Using the logging facility would also allow comparison and regression testing of a parser as changes are made in representation or even stage. We imagine another tool, called the standard evaluation tool, that would convert the logs created by the logging facility into a format that would allow comparison between different parsers or versions of the same parser (as we have done throughout this work). Such a tool would allow a system designer or content specialist to tag the results of individual parses with correct parses (thereby creating the oracle needed to measure accuracy), as well as other salient features, such as the state of the program (so that expectation sets can be defined, for example, or possible pronominal disambiguation). The standard evaluation tool would then allow different parsers to be run on the same set of data, so comparisons can be made.
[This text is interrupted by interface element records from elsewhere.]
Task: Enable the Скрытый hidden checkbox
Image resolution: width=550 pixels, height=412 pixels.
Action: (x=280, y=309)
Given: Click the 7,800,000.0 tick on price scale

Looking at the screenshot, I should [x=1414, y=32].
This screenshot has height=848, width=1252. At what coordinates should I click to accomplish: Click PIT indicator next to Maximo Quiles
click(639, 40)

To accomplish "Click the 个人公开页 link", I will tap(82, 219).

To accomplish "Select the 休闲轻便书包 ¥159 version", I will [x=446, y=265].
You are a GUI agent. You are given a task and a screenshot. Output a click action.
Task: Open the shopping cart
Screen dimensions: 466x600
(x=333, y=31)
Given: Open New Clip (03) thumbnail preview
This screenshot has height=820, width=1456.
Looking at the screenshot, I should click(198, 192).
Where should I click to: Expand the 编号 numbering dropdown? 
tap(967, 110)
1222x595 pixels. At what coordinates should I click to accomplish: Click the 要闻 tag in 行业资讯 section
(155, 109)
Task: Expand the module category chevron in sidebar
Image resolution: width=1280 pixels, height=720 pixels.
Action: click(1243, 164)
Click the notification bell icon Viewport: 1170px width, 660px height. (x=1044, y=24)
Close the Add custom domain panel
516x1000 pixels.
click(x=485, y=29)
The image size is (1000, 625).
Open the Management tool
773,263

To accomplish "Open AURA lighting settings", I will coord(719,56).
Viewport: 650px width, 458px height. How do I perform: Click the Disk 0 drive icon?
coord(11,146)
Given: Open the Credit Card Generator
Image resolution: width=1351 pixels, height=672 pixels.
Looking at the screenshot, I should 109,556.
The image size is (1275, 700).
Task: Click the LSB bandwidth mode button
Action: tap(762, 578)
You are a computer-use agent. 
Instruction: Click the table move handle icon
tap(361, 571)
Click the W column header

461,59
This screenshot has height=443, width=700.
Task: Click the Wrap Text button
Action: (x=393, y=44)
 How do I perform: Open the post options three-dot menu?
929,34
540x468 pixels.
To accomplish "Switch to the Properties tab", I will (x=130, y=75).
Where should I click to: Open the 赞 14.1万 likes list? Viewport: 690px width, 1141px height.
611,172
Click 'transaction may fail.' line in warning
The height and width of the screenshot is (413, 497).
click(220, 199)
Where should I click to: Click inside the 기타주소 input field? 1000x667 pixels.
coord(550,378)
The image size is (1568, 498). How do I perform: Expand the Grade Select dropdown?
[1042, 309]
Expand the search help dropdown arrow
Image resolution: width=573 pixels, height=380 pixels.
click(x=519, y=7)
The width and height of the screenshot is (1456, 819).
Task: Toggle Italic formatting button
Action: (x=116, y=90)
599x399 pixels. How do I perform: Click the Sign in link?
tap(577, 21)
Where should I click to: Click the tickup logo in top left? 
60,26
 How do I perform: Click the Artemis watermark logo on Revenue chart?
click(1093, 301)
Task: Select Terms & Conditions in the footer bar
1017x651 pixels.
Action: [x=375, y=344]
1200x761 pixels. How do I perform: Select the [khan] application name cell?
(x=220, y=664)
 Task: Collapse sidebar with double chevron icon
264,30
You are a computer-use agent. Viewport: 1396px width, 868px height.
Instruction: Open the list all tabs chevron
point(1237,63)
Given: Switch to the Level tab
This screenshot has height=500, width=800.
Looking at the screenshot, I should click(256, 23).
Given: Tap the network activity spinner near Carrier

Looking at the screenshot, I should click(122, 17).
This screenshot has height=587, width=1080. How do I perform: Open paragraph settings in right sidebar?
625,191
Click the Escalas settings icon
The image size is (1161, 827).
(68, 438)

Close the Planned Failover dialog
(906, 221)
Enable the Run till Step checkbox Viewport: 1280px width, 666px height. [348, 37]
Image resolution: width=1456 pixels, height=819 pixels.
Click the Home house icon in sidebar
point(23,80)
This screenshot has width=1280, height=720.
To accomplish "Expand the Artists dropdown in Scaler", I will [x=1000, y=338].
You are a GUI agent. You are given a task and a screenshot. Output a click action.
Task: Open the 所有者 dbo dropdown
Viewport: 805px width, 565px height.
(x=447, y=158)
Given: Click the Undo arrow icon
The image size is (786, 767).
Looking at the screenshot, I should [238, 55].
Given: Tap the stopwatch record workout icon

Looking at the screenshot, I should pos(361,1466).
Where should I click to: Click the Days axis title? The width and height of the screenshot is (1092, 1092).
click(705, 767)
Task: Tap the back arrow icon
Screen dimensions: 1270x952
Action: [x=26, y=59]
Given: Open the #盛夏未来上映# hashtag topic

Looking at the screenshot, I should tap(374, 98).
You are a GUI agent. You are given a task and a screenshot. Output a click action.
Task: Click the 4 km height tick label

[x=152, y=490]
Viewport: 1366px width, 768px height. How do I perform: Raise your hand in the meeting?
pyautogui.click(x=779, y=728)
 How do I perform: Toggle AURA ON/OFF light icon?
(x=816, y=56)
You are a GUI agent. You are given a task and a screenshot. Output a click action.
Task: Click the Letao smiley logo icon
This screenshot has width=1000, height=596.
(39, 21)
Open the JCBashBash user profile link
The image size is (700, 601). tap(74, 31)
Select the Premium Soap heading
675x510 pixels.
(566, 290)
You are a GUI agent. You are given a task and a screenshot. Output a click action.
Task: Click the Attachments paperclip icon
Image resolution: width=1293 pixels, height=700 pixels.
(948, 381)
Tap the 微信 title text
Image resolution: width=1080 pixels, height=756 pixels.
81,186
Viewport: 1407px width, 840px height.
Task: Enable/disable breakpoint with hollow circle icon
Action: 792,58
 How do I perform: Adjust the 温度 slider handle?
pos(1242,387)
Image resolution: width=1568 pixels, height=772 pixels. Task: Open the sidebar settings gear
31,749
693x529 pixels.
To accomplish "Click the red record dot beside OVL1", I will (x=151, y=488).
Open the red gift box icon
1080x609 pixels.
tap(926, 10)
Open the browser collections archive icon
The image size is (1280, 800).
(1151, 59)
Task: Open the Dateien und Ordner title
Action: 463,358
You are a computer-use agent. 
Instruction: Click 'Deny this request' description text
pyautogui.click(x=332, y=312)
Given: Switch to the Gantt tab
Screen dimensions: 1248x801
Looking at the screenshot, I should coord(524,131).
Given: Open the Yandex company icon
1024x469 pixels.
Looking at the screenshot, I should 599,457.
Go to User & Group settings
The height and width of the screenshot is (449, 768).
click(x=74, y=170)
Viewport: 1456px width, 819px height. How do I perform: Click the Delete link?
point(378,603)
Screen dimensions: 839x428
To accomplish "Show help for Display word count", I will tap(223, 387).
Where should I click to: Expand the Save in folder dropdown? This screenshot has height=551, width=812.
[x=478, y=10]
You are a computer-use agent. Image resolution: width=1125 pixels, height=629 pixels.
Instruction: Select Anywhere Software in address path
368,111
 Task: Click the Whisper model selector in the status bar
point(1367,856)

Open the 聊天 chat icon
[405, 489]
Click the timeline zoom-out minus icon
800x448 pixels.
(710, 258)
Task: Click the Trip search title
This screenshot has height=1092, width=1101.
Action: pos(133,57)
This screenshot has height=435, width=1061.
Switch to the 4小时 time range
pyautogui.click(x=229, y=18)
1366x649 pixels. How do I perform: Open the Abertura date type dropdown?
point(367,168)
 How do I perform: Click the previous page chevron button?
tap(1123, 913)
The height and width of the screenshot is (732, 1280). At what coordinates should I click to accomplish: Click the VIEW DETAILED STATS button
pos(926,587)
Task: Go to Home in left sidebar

The Embedded Conceptual Parser Tool Set: A summary

The creation of an embedded parsing tool set would comprise three sets of interrelated tools. The parser definition tool would allow a system designer to set the general parameters of the parser, and effect the operation of the other tools. The knowledge engineering tools would allow a content specialist to create the conceptual representations required to make the parser work within a program. The evaluation and debugging tools would allow the system designer and content specialist to evaluate and then modify the parser and the underlying knowledge representations.

In addition to these software tools, application program interfaces should be defined, including APIs for communication between the embedding application and the embedded parser; between possibly preexisting knowledge engineering tools and the parser; and for standard logging. Building this tool set will provide a useful way to add conceptual parsers to application programs.

Summary

Building conceptual parsers for Creanimate, Casper and TransAsk has provided a means for discovering new ways to think about parsing. Because these parsers were built for accomplishing real-world tasks, we have had to focus on, and in some cases develop, ways of evaluating the parsers we build--measurements of how well the parsers have done their task. It has also led the way to a new architecture for parsing, indexed concept parsing, that proved to be an effective way of allowing users of the Casper tutor to say what they wanted to say in a relatively open ended way. The development of the technique of indexed concept parsing led us to suspect that a continuum exists that describes a space of parsers, that moves from simple key word systems on the one end to structured conceptual parsing on the other. We have described this continuum above, and suggested ways in which a universal embedded conceptual parser tool set could be developed.

[1.]KR: Knowledge representation

[2.]The predicted and unpredicted appraisers defined for indexed concept parsing using partonomic relationships need to be written to take into account the presence of index concepts which are part of other index concepts (see Chapters 5 and 7).

[3.]Although an appraiser based on expectations in context (as described in Chapter 6) might override appraisers based on information value. Depending on the needs of the application, this may be exactly what is needed. The appraisers based on information value will need to be sensitive to partonomic relationships, as in Stage 4.

[4.]Statistical techniques exist to create synonym sets, as well, such as latent semantic indexing (Dumais, Furnas, & Landauer 1990), which may obviate the need to manually assign synonyms. A previously defined thesaurus might be used as well.

[5.]As an example of a space that is not limited, consider a system in which the system knows how to respond to making small talk, but the number of ways that a user might express that small talk is very large. See, for example, the Guss application, Yello (Burke 1993).

[6.]One might imagine this occurring in an interactive dialog, in which the user of the system enters "paper has toner all over it" and the parser returns a canonical form for toner spills.

[7.]A simple logging facility is defined in the appendix.